Re: Complicated re-distribution of pgjdbc the "open source way" - Mailing list pgsql-jdbc

From Pavel Raiskup
Subject Re: Complicated re-distribution of pgjdbc the "open source way"
Date
Msg-id 7863565.PlBjy2zgnd@nb.usersys.redhat.com
Whole thread Raw
In response to Re: Complicated re-distribution of pgjdbc the "open source way"  (Vladimir Sitnikov <sitnikov.vladimir@gmail.com>)
Responses Re: Complicated re-distribution of pgjdbc the "open source way"  (Dave Cramer <pg@fastcrypt.com>)
Re: Complicated re-distribution of pgjdbc the "open sourceway"  (Árpád Magosányi <mag@magwas.rulez.org>)
List pgsql-jdbc
On Monday 07 of March 2016 18:31:41 Vladimir Sitnikov wrote:
> Pavel>what is more important we could do the job _consistently_
> Pavel>with a lot _less_ packagers effort.
>
> I think "testing" is the key answer here to get consistent results.

I am talking about the downstream patching effort -- that should be done
consistently in all distributions.

> Pavel>* the build would be 1-step process
> Pavel> Any thoughts?
>
> This all reminds me the 14 competing standards (see [1])
> Do you mean "1-step" as in "1-cpu-instruction"?
> Is "./build.sh" a "1-step"?

By one step I mean something like './build.sh' in terms of package
building.  That is -- no need to build parent-poms (one-file) package
before (or build stub package first, add this to repository and then build
again the full package).

> Pavel> even patches from us to support pure open source build are not wanted
>
> I'm afraid this ^^ is misleading.
>
> Patches are welcome provided they include tests to cover the change.
> No tests -> no acceptance. It is in line with typical development
> model, isn't it?

This is *your* easy excuse to not incorporate change ;).  100% coverage is
a sci-fi, as anybody must agree.  What am I going to test on Fedora if I
patch osgi out?  Am I going to test that it does not work?  If yes, I'm
fine to write the patch.

You refused attempts to post patches which would make some code optional,
at which point it is not useful to think about testing something.

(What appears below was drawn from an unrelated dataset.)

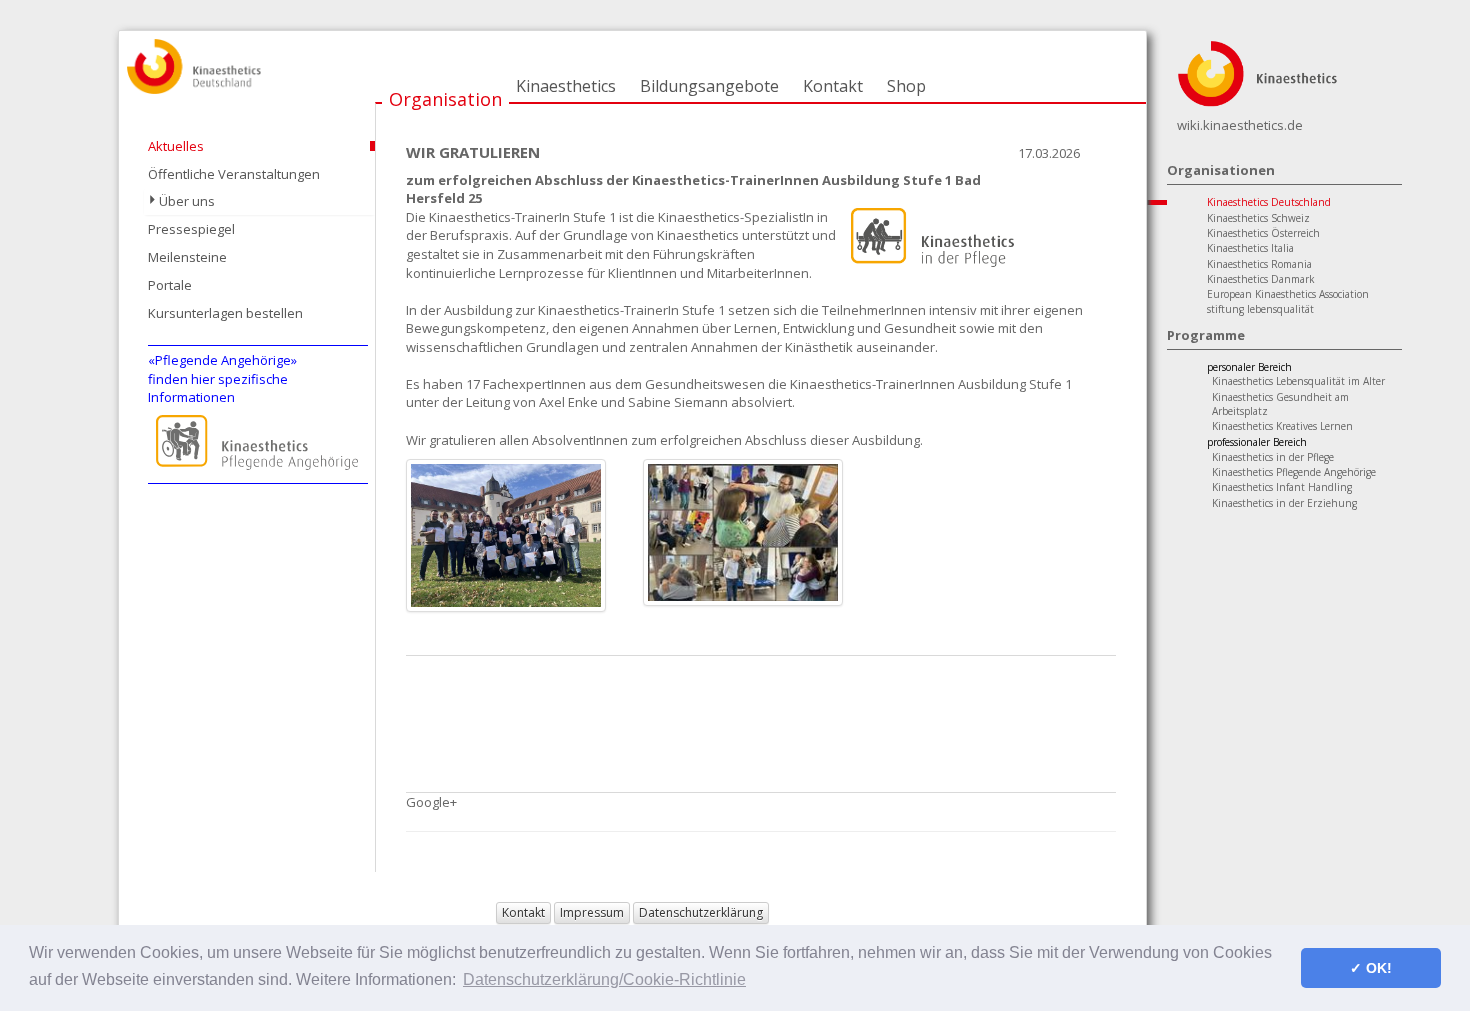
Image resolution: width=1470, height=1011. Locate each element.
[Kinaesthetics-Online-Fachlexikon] (1257, 72)
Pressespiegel (191, 229)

Other than that, not everything is easily testable in your actual CI.

> Pavel>_Open_ distribution¹
> Pavel> By FOSS source I mean software which
> Pavel>  _anybody_ can read, study, copy, modify, distribute
>
> Can you tell us if org.osgi.enterprise complies with your definition
> of "open distribution"?

The license refuses you to modify the code, it is *clear vendor lock-in*
and:

  """
  anybody who cares a bit about open source principles should at least
  be aware of its consequences
  """

Also, your build system should allow us to build without this support.
That is how everything else works.  Can we submit patches for this?

> Just in case you say "no", see [2] (download jar and note that sources
> are in OSGI-OPT folder) for complete source code that is available
> under Apache 2.0 license -> you can read, copy, modify and distribute
> it with no problem.

But as far as I understand, those jars are not original sources -- those
are products of some build (which automatically adds some license file
there? or what is automatized?  Is it easily re-build-able?).

You are allowed to download original sources, but you can't modify them.
I stopped the observation here as that is simply not acceptable -- this
has been discussed in mentioned threads, direct reference is [1]
(reference by Vitalii).

> Taking that into account, why do you think "org.osgi.enterprise" is
> not "open distribution"?
>
> 1: thttps://xkcd.com/927/
> 2: http://mvnrepository.com/artifact/org.osgi/org.osgi.enterprise/5.0.0

:) no, this is different.  If you produce API that needs to be protected
by license, it is either wrong design, or you have bad intentions.